◆ **WORK REQUIRED**
Turn the material below into a Markdown table with the columns Row and Line. Give each non-blank line its own numbered row and leave out blank lines.

◆ **SUPPLIED MATERIAL**
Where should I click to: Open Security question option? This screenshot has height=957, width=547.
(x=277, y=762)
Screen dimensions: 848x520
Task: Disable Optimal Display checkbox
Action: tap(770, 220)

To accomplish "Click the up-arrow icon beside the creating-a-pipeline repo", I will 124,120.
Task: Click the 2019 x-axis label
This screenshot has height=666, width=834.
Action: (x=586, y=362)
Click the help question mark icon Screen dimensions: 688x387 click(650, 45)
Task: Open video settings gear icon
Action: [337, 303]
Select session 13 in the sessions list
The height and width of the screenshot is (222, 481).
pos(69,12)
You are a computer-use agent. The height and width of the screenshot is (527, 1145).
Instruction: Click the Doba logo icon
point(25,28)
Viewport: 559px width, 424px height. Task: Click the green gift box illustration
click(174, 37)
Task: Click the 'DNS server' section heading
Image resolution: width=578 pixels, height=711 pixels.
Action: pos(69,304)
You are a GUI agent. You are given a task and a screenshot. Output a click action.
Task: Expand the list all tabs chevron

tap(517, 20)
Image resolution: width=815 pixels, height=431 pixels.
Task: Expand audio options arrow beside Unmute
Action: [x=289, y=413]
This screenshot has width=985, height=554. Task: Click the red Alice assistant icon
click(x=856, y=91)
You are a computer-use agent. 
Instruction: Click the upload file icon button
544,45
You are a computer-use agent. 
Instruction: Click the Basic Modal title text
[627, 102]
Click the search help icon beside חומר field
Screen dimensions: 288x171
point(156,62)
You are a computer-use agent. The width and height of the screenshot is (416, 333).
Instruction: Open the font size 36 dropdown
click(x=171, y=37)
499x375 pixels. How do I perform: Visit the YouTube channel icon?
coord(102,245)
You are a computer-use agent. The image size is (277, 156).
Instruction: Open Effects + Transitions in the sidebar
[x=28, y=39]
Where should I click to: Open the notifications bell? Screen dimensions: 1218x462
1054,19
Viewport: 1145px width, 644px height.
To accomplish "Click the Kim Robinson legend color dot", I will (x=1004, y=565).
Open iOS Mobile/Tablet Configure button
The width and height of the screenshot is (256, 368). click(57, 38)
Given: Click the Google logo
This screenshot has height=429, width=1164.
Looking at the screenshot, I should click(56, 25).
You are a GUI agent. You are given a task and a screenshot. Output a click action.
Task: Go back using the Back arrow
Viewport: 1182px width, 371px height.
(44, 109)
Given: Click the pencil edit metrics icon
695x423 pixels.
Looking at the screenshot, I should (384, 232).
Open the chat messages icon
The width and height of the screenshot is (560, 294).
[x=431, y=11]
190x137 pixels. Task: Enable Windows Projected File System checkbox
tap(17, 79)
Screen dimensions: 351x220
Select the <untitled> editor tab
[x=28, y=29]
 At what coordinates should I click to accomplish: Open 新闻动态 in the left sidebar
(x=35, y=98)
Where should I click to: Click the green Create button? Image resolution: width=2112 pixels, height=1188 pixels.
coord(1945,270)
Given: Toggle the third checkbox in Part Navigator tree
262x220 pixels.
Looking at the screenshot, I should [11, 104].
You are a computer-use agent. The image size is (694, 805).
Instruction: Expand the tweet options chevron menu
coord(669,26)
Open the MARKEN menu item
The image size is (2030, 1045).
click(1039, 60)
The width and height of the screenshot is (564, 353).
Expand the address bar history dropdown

◆ **RESPONSE TO THIS EXERCISE**
| Row | Line |
|---|---|
| 1 | Where should I click to: Open Security question option? This screenshot has height=957, width=547. |
| 2 | (x=277, y=762) |
| 3 | Screen dimensions: 848x520 |
| 4 | Task: Disable Optimal Display checkbox |
| 5 | Action: tap(770, 220) |
| 6 | To accomplish "Click the up-arrow icon beside the creating-a-pipeline repo", I will 124,120. |
| 7 | Task: Click the 2019 x-axis label |
| 8 | This screenshot has height=666, width=834. |
| 9 | Action: (x=586, y=362) |
| 10 | Click the help question mark icon Screen dimensions: 688x387 click(650, 45) |
| 11 | Task: Open video settings gear icon |
| 12 | Action: [337, 303] |
| 13 | Select session 13 in the sessions list |
| 14 | The height and width of the screenshot is (222, 481). |
| 15 | pos(69,12) |
| 16 | You are a computer-use agent. The height and width of the screenshot is (527, 1145). |
| 17 | Instruction: Click the Doba logo icon |
| 18 | point(25,28) |
| 19 | Viewport: 559px width, 424px height. Task: Click the green gift box illustration |
| 20 | click(174, 37) |
| 21 | Task: Click the 'DNS server' section heading |
| 22 | Image resolution: width=578 pixels, height=711 pixels. |
| 23 | Action: pos(69,304) |
| 24 | You are a GUI agent. You are given a task and a screenshot. Output a click action. |
| 25 | Task: Expand the list all tabs chevron |
| 26 | tap(517, 20) |
| 27 | Image resolution: width=815 pixels, height=431 pixels. |
| 28 | Task: Expand audio options arrow beside Unmute |
| 29 | Action: [x=289, y=413] |
| 30 | This screenshot has width=985, height=554. Task: Click the red Alice assistant icon |
| 31 | click(x=856, y=91) |
| 32 | You are a computer-use agent.  |
| 33 | Instruction: Click the upload file icon button |
| 34 | 544,45 |
| 35 | You are a computer-use agent.  |
| 36 | Instruction: Click the Basic Modal title text |
| 37 | [627, 102] |
| 38 | Click the search help icon beside חומר field |
| 39 | Screen dimensions: 288x171 |
| 40 | point(156,62) |
| 41 | You are a computer-use agent. The width and height of the screenshot is (416, 333). |
| 42 | Instruction: Open the font size 36 dropdown |
| 43 | click(x=171, y=37) |
| 44 | 499x375 pixels. How do I perform: Visit the YouTube channel icon? |
| 45 | coord(102,245) |
| 46 | You are a computer-use agent. The image size is (277, 156). |
| 47 | Instruction: Open Effects + Transitions in the sidebar |
| 48 | [x=28, y=39] |
| 49 | Where should I click to: Open the notifications bell? Screen dimensions: 1218x462 |
| 50 | 1054,19 |
| 51 | Viewport: 1145px width, 644px height. |
| 52 | To accomplish "Click the Kim Robinson legend color dot", I will (x=1004, y=565). |
| 53 | Open iOS Mobile/Tablet Configure button |
| 54 | The width and height of the screenshot is (256, 368). click(57, 38) |
| 55 | Given: Click the Google logo |
| 56 | This screenshot has height=429, width=1164. |
| 57 | Looking at the screenshot, I should click(56, 25). |
| 58 | You are a GUI agent. You are given a task and a screenshot. Output a click action. |
| 59 | Task: Go back using the Back arrow |
| 60 | Viewport: 1182px width, 371px height. |
| 61 | (44, 109) |
| 62 | Given: Click the pencil edit metrics icon |
| 63 | 695x423 pixels. |
| 64 | Looking at the screenshot, I should (384, 232). |
| 65 | Open the chat messages icon |
| 66 | The width and height of the screenshot is (560, 294). |
| 67 | [x=431, y=11] |
| 68 | 190x137 pixels. Task: Enable Windows Projected File System checkbox |
| 69 | tap(17, 79) |
| 70 | Screen dimensions: 351x220 |
| 71 | Select the <untitled> editor tab |
| 72 | [x=28, y=29] |
| 73 |  At what coordinates should I click to accomplish: Open 新闻动态 in the left sidebar |
| 74 | (x=35, y=98) |
| 75 | Where should I click to: Click the green Create button? Image resolution: width=2112 pixels, height=1188 pixels. |
| 76 | coord(1945,270) |
| 77 | Given: Toggle the third checkbox in Part Navigator tree |
| 78 | 262x220 pixels. |
| 79 | Looking at the screenshot, I should [11, 104]. |
| 80 | You are a computer-use agent. The image size is (694, 805). |
| 81 | Instruction: Expand the tweet options chevron menu |
| 82 | coord(669,26) |
| 83 | Open the MARKEN menu item |
| 84 | The image size is (2030, 1045). |
| 85 | click(1039, 60) |
| 86 | The width and height of the screenshot is (564, 353). |
| 87 | Expand the address bar history dropdown |